Today we’d like to introduce you to Ethan Pilch & Josh Wiener.

Rich Uncle Records is full service commercial recording and production studio. It is nestled in the up and coming arts/loft district in Marina Del Rey. The original studio space was built 3 years ago by Ethan Pilch in association with his Pearls & Lazer band mate Josh Wiener. The two producers have worked with a number of bands/artists in various aspects of the music industry including booking for concert venues and festivals (Whiskey A Go Go, TriP, Mrs. Fish & Live Oak Heritage Festival) as well as selling/restoring/servicing vintage musical instruments for bands such as TV on the Radio, Arctic Monkey’s and Elton John’s touring band.

The name Rich Uncle Records comes from back in their college days when the two played in another band. They rehearsed in the basement of their drummer’s uncle’s Pasadena mansion.

Has it been a smooth road?
Before building their studio, Pearls and Lazer (Pilch and Wiener) were recording out of garages, rehearsal studios and other professional spaces. After achieving sub-par results from their recordings, it was a natural progression to invest in their own space and build out a professional studio.

The initial investment was rather large.
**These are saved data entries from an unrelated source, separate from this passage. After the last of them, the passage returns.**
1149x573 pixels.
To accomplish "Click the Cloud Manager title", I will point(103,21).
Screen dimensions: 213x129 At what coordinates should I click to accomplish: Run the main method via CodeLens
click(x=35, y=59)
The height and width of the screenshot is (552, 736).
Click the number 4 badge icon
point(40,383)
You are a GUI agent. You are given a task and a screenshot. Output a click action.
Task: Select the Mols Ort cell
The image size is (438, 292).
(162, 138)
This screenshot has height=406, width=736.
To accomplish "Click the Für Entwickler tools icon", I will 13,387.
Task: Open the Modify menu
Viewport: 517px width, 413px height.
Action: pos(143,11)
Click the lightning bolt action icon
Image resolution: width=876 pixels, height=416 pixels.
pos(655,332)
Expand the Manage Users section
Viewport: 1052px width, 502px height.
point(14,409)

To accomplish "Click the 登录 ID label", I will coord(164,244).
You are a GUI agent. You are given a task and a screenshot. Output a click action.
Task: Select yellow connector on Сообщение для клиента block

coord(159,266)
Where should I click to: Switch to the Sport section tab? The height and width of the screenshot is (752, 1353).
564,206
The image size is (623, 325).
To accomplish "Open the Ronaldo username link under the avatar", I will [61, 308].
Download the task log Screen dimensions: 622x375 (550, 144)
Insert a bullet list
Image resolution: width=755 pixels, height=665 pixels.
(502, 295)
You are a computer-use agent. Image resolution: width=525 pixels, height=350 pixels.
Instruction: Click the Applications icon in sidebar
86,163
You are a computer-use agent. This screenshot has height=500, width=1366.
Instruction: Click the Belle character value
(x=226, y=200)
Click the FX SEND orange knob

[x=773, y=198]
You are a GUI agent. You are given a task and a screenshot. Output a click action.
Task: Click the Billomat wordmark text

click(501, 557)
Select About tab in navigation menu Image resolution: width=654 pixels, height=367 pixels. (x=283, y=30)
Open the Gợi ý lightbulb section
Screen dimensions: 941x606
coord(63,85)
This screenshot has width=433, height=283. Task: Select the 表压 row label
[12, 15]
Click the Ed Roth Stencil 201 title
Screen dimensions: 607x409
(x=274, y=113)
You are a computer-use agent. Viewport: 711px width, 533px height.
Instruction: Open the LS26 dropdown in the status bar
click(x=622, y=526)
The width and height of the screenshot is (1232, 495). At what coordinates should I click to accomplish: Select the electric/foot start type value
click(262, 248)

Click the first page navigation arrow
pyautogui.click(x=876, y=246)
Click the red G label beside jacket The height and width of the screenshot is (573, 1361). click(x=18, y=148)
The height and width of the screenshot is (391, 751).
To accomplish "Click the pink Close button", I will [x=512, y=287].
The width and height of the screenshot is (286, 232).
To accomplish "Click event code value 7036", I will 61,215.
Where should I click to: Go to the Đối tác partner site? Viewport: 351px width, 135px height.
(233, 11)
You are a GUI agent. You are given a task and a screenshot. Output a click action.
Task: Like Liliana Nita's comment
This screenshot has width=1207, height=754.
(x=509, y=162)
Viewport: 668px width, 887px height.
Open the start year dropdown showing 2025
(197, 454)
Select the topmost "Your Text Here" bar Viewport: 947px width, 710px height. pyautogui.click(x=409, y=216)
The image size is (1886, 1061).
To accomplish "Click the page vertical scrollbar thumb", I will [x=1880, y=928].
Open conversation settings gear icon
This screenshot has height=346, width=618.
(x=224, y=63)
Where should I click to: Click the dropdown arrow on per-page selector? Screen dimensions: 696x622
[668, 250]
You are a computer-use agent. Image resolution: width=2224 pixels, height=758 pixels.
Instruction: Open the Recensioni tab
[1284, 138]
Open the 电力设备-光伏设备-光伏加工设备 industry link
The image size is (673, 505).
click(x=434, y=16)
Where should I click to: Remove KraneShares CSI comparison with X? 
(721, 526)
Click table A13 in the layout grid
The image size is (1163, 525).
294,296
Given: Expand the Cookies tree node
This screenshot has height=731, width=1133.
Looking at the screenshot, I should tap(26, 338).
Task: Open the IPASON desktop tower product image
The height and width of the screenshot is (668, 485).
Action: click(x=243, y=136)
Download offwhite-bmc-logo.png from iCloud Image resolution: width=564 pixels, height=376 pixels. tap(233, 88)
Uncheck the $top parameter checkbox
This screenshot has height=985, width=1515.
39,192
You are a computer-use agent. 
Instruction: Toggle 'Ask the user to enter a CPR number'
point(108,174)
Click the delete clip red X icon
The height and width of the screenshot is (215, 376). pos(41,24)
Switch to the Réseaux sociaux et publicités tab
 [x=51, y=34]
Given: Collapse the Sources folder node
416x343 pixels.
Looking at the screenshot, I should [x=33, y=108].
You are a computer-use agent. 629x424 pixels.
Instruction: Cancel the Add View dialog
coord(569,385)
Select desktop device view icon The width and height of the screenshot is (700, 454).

However, over time with the help of their musical releases along with their other roles in the industry many started to take note.

So, let’s switch gears a bit and go into the Rich Uncle Records story. Tell us more about the business.
The studio prides itself in being analog. We record on to an 8-track analog tape machine using our 70’s Neve pre-amps. The process of analog recording is different in that space and tracks are limited as opposed to digital recording where you can do infinite number of tracks and edit things to the T. Analog recording requires musicians to come to the table and perform at the highest level.

How do you think the industry will change over the next decade?
The gap between DIY recording and professional recording has significantly narrowed. Computers and software programs are so powerful that they themselves are considered instruments. However, there is something to be said about keeping vintage/analog alive and teaching generations to come where music came from and how recording began. If quality is something musicians care about then they should know the difference between analog and digital.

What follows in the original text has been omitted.